こちら公式サイトからの引用のあらすじなのでですが、主要キャラとしてもう1人、ペーテゥル(ビョルン・フリーヌル・ハラルドソン)という人物がいます。

彼はイングヴァルの弟で、マリア、イングヴァル、アダの3人の"幸せ"に疑問を持ち、物語に大きく関わってくる人物として登場します。

羊ではない何かとは?3人は一体どうなってしまうのか?というお話です。

特にオススメな人
  • 広告などの宣伝を見て興味を少しでも持った人
  • 落ち着いた映画が観たい人
  • 動物が好きな人
  • 後味の悪い物語が好きな人

感想(ネタバレ無)

お名前.com

音の演出が良い

とにかく聞き心地が良い!これは劇場でしか楽しめないでしょうね。

私が特に好きだったのは足音ですね。山間の草原のようなところを劇中ではよく歩くんですが、その時の足音がいいです。

あと、物音。この作品前半は会話シーンが少なく、本当に物音がたくさん耳に入ります。丁寧に音を拾っているんだなーと、素人ながら思いました。

物音によって、静かさが強調されていて、不穏で不思議な空気感を作り出していた気がします。

全体的に音がそれほど大きくないのも特徴だと思いますね。ホラー映画だと、音でドーンと驚かせる演出が多いと思いますが、「LAMB」では基本的にそういうシーンはありません。

Yuu
Yuu
ビビりな私でもあまり疲れずに鑑賞することができました

たまに不穏さを助長させるようなゴォォォォっていう謎の効果音が挟まれていて、「怖いの来るか?来るか??」ってなるんですが、怖いのは来ません…(笑)

ただ、1個だけ、銃声だけはデカいです。めっっちゃビビりました(ビビりすぎ)。まあでもそれくらいです。

怖いというよりかは、自然の静かさの方が強く感じるような音作りをしているんじゃないかなと思います。ネイチャー・スリラーだしね。

動物たちの名演技に癒される

この映画、動物たちがたくさん出てきます。羊たちはもちろん、犬や猫、チョイ役(エキストラくらい)ですが、馬もいます。

この子たちが本当に名演技なんですよ。よくこんなの撮ったなぁ…と。CGは結構少ないんじゃないですかね?

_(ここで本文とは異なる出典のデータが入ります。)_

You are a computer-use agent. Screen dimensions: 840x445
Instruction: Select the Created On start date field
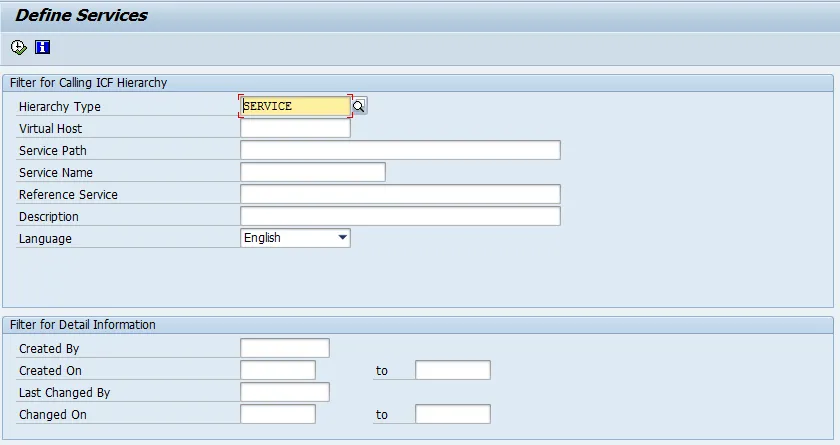coord(277,370)
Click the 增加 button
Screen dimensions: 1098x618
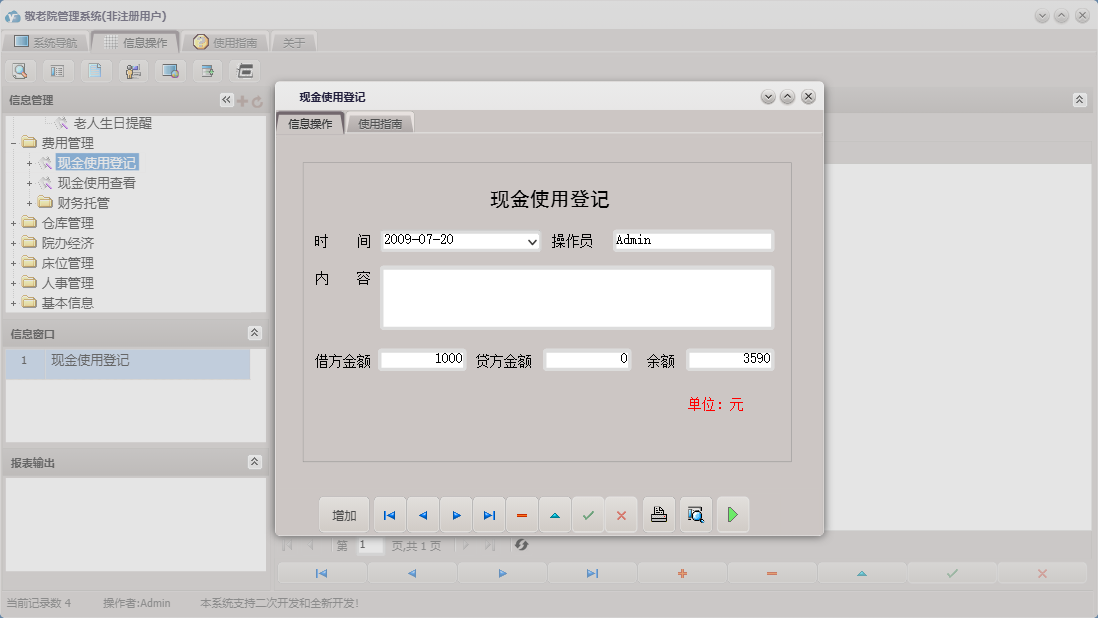pyautogui.click(x=343, y=514)
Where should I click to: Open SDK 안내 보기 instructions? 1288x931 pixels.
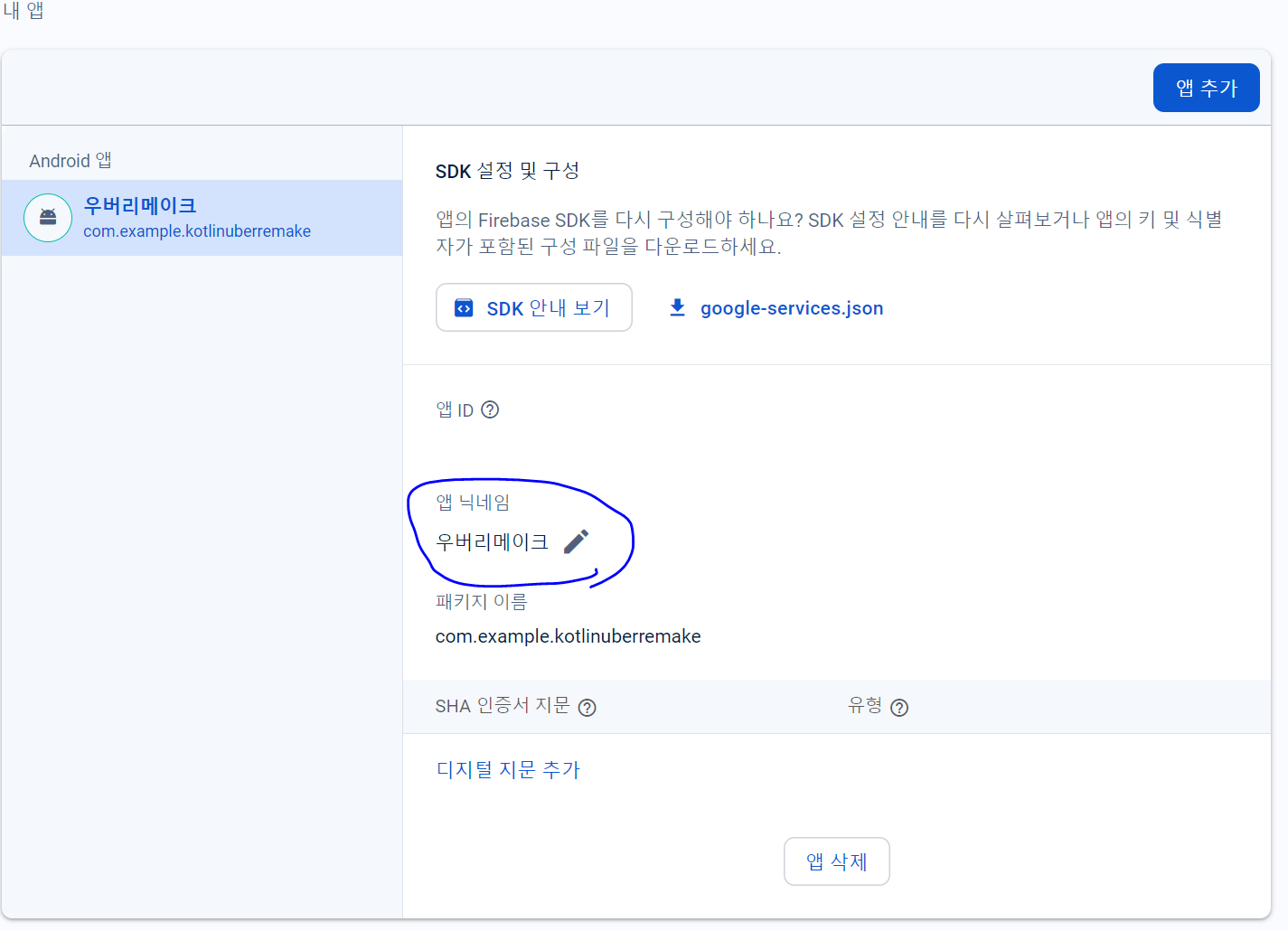pyautogui.click(x=533, y=307)
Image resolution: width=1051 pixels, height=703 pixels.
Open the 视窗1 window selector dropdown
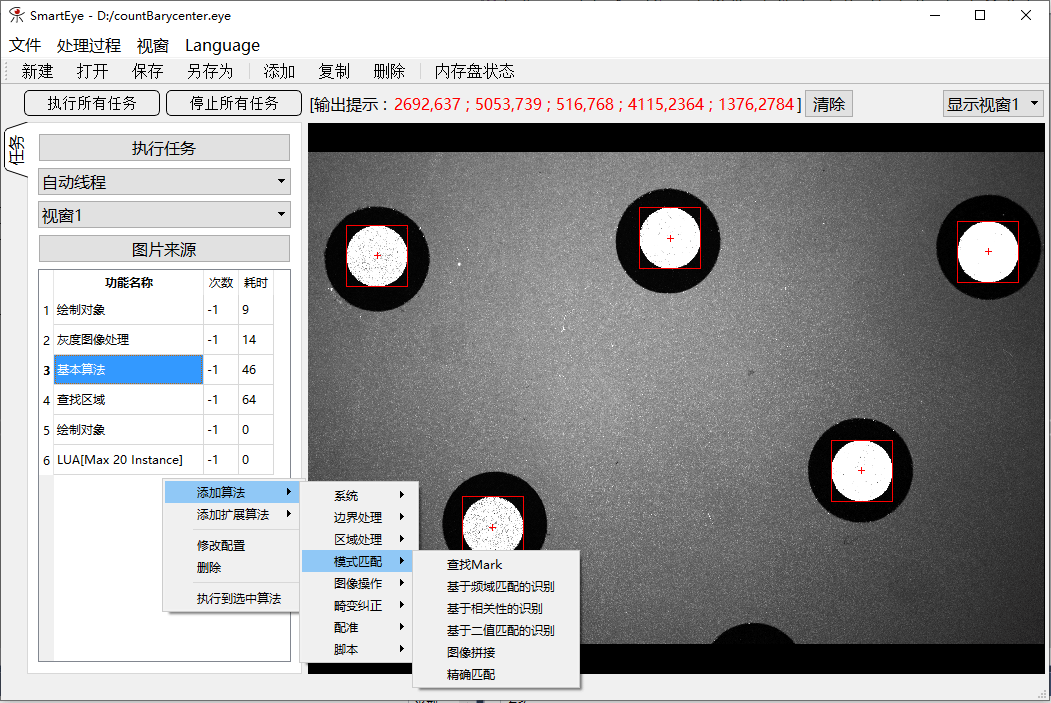(163, 214)
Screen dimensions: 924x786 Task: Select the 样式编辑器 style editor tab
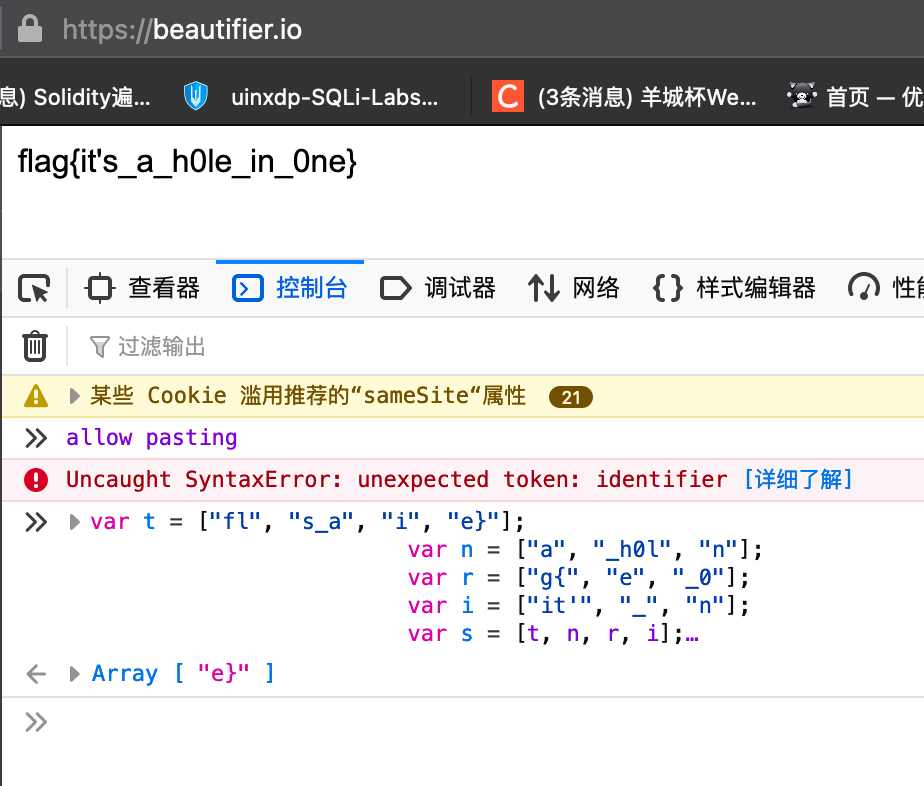tap(734, 289)
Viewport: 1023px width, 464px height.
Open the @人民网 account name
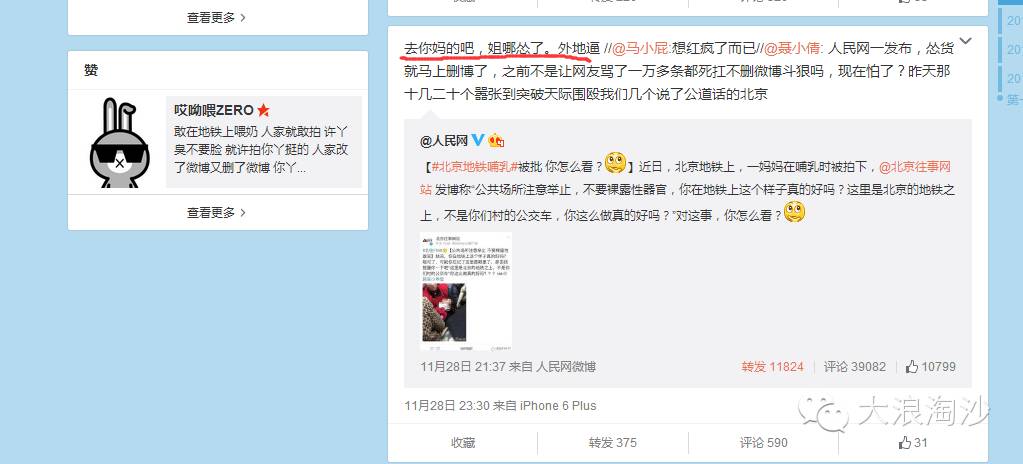[444, 140]
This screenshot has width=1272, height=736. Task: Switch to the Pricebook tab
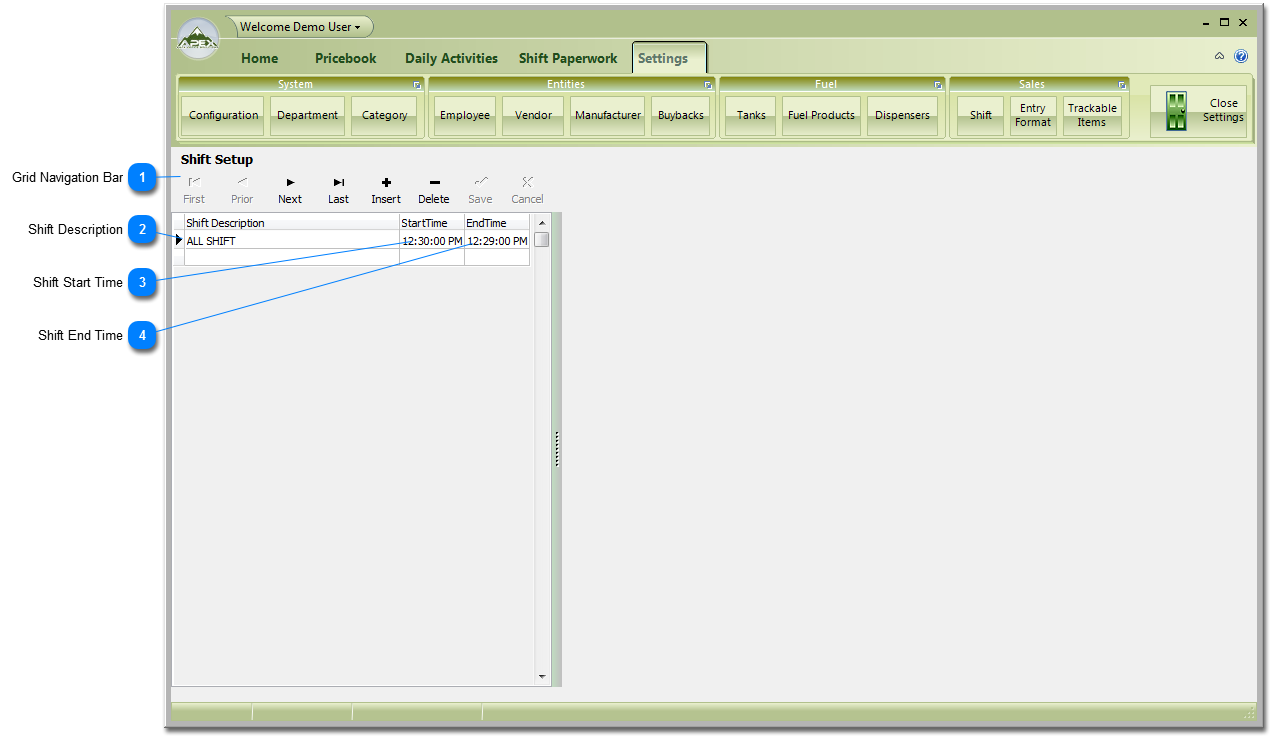click(346, 58)
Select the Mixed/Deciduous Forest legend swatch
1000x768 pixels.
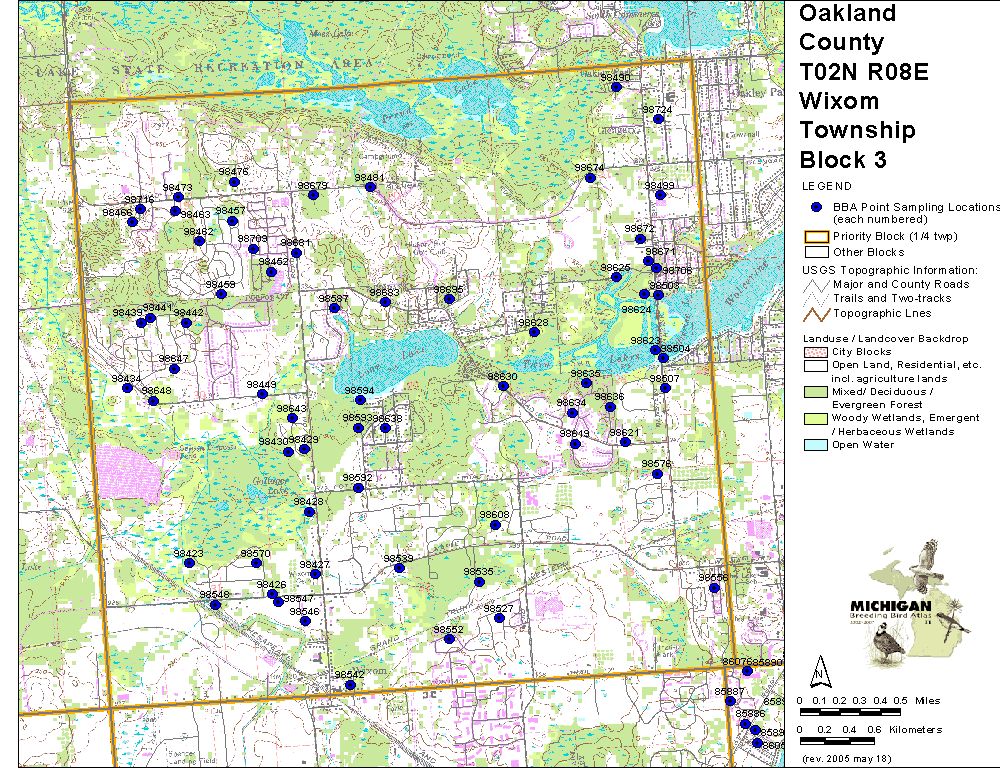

動物たちを扱う映像作品って絶対難しいじゃないですか。そこをちゃんと撮ろうとする監督の覚悟が見えるような気がします。

この動物たちがみんなかわいいのよ…

ずっとゾワゾワする雰囲気はあるんですが、この動物たちが頑張って演技してるんだなーと思うとめちゃくちゃ癒やされました…♡

映画が終わったとき、同じスクリーンで見てた方が、お友達と「アダのお母さん(羊)名演技!」って話てて「それな。」って思いました(笑)

アダのお母さんも大事な、私にとってはキーになってくるキャラクターだと思っています。私的に助演動物俳優賞受賞です。

そんでもってアダもかわいい!

予告映像の時点で、羊の顔をした何かが生まれてしまうことはわかるのでネタバレにはならないと思うんですが、アダは体の多くが人間なんですね。

調べたところ、アダは4匹の羊と10人の子役さんで演じているそうです。

複雑な1人のキャラクターが複数の動物と人間によって作られてると思うと面白いですね。

もちろん子役さんの動きもあってとてもかわいいんですが、羊の顔ってこんなにもかわいかったんですね。知りませんでした。

こんな感じで、動物たちのかわいらしさを存分に感じられる、かなりネイチャーな(?)作品になっているので動物が好きな方は特に楽しめるんじゃないかなと思います。

でも、たまーに、殺されちゃう子もいるので動物殺害が苦手な方は控えたほうがいいかもしれないです…

不穏な空気、でも力を抜いて観られる

ここまでも話してきたように、基本的にはホラー寄りの不穏な空気感で話が進んでいきます。

前提として、普通ではないものが生まれてきてしまったわけですからね。

音響の効果だったり、映像の暗さもあって、ただ明るいというシーンがほぼほぼないんです。太陽がガッツリ当たるシーンもなくて、常に薄暗ーい感じです。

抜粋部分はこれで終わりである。